Bethel Sch. Dist. v. Fraser

478 U.S. 675, 106 S. Ct. 3159 (1986)

 

RULE:

A school district acts entirely within its permissible authority in imposing sanctions upon a student in response to his offensively lewd and indecent speech when the penalties imposed are unrelated to any political viewpoint. The First Amendment does not prevent the school officials from determining that to permit a vulgar and lewd speech would undermine the school's basic educational mission. 

FACTS:

At school-sponsored function at petitioner's school, respondent delivered a speech nominating a fellow student for student elective office. During the entire speech, respondent referred to his candidate in terms of an elaborate, graphic, and explicit sexual metaphor. Respondent used the language against the advice of two teachers. Pursuant to petitioner's disciplinary rules, respondent was suspended from school for two days. Respondent brought suit against petitioner alleging a violation of his U.S. Const. amend. I right to freedom of speech and sought both injunctive relief and monetary damages.
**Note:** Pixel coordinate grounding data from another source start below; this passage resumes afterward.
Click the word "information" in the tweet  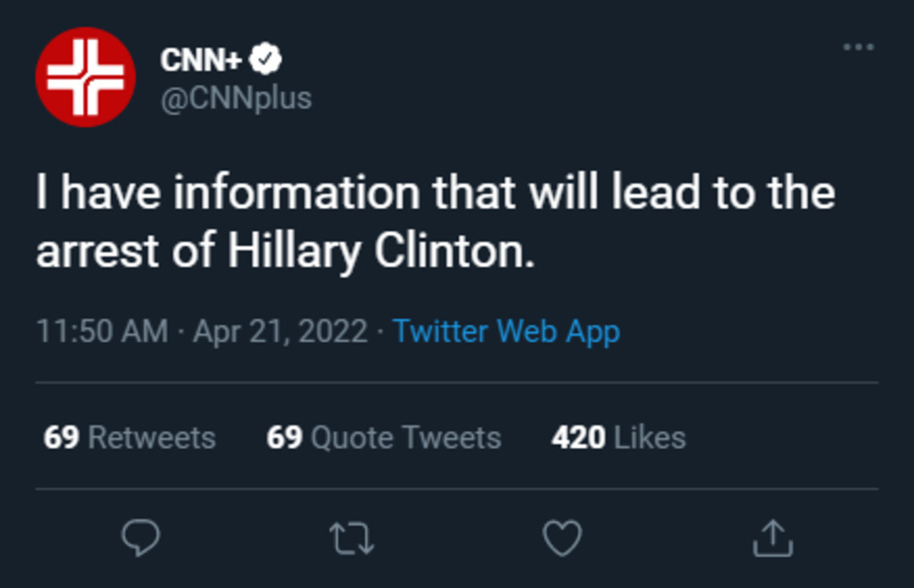pos(295,194)
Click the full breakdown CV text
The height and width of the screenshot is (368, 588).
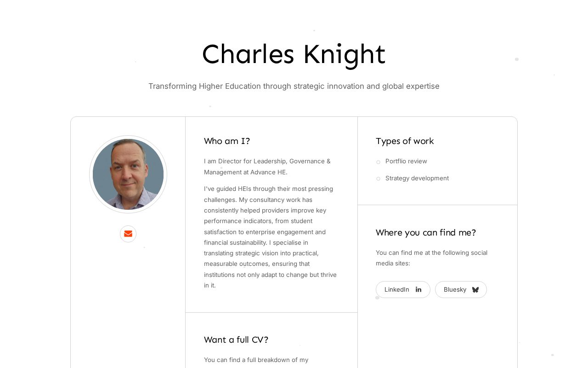click(x=256, y=360)
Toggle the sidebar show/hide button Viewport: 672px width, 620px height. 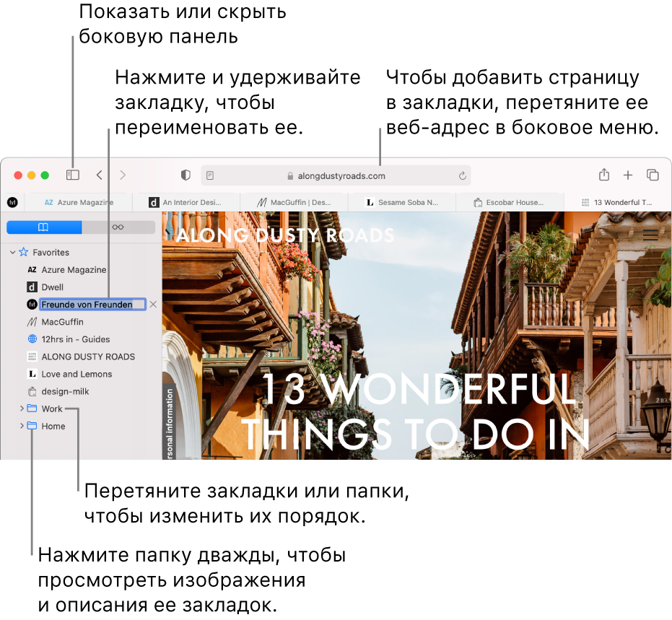point(72,175)
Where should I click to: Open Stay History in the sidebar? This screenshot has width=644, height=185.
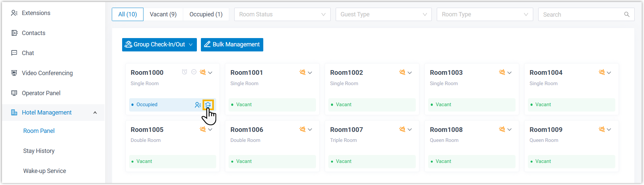pyautogui.click(x=39, y=151)
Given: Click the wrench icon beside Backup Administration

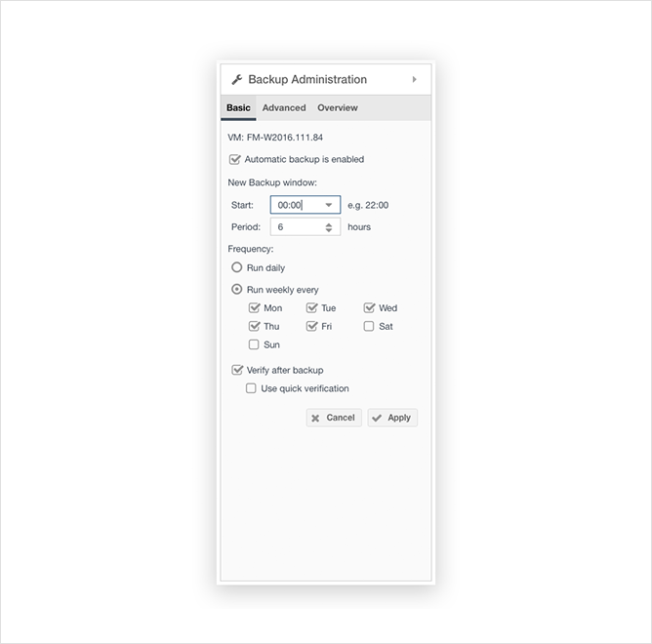Looking at the screenshot, I should [237, 79].
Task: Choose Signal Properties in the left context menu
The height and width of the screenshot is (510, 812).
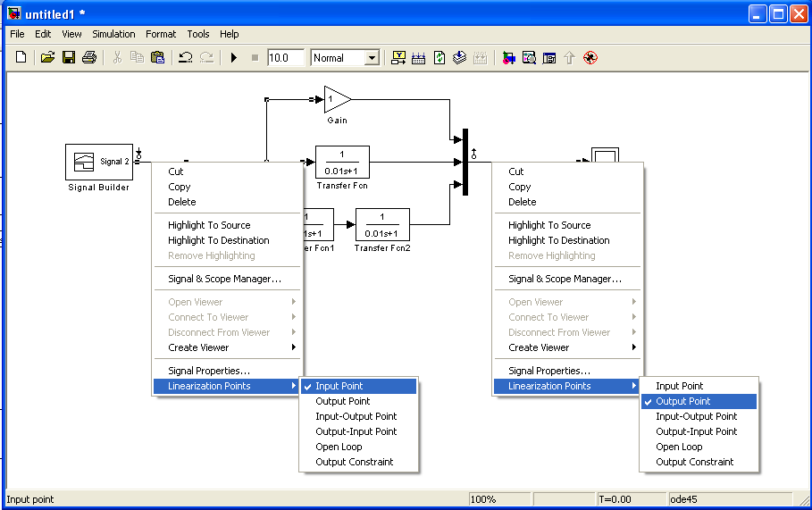Action: point(209,371)
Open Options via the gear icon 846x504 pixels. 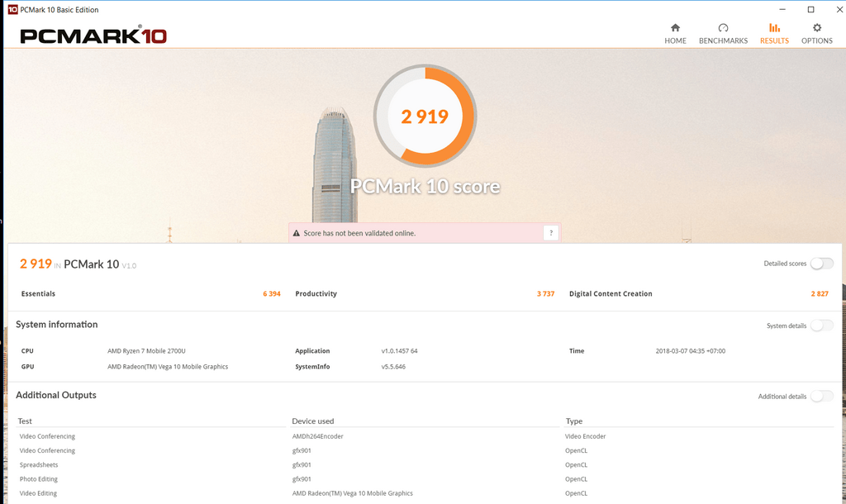click(816, 28)
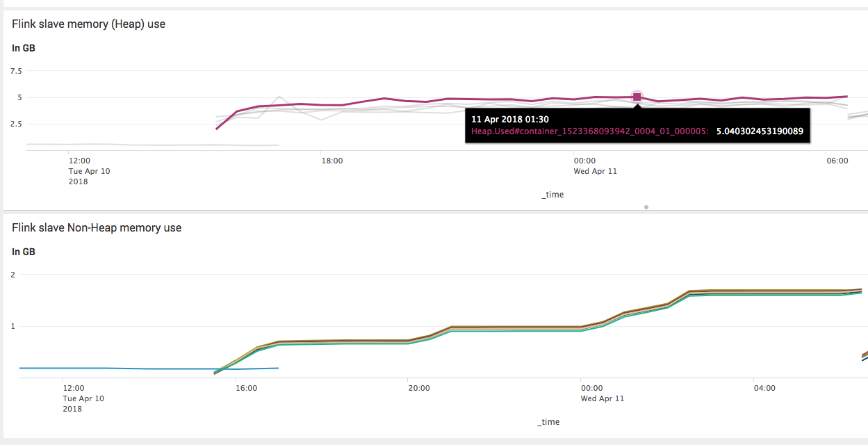This screenshot has width=868, height=445.
Task: Click the 18:00 tick on Heap chart
Action: click(331, 161)
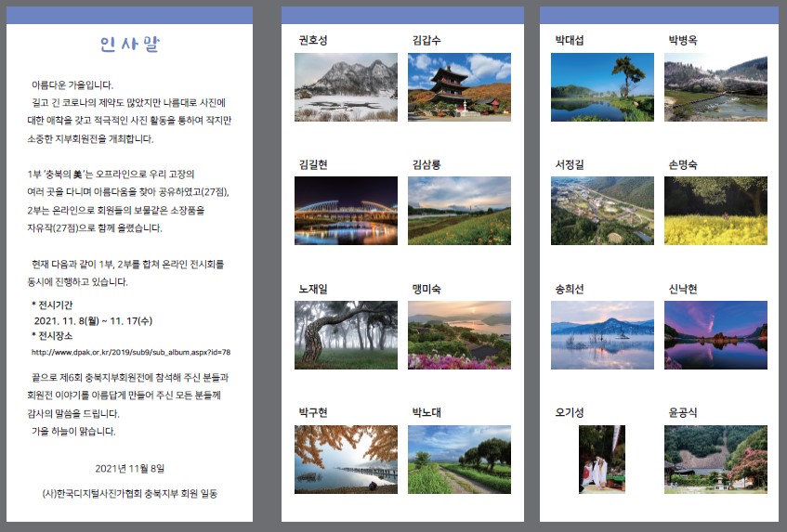Screen dimensions: 787x532
Task: Open the dpak.or.kr exhibition URL link
Action: (x=131, y=353)
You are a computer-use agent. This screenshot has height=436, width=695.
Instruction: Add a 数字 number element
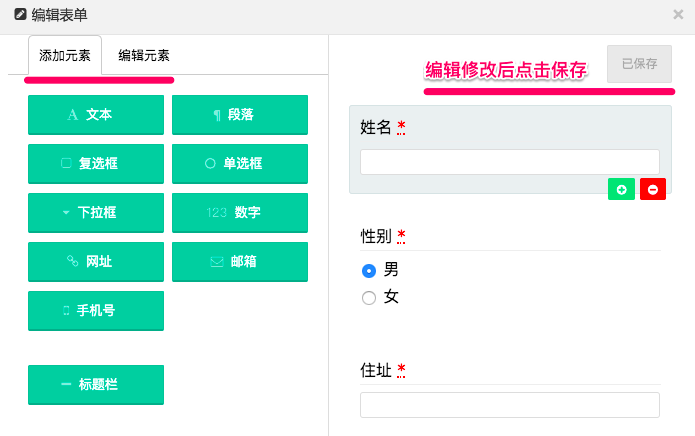pos(240,212)
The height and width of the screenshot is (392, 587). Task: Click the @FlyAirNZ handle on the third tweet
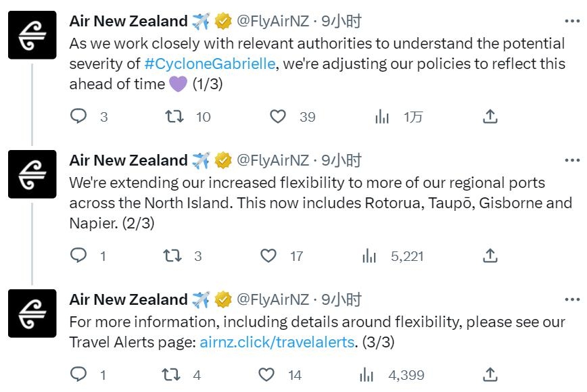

The trial court found for respondent and the court of appeals affirmed.

ISSUE:

Were the disciplinary sanctions imposed on the respondent violative of his right to freedom of speech, as stipulated in the First Amendment of the U.S. Constitution?

ANSWER:

No.

CONCLUSION:

The Court held that U.S. Const. amend. I did not prevent petitioner from suspending respondent since the penalties imposed were unrelated to any political viewpoint. In effect, U.S. Const. amend. I did not prevent petitioner from determining that to permit respondent's speech would undermine the school's basic educational mission.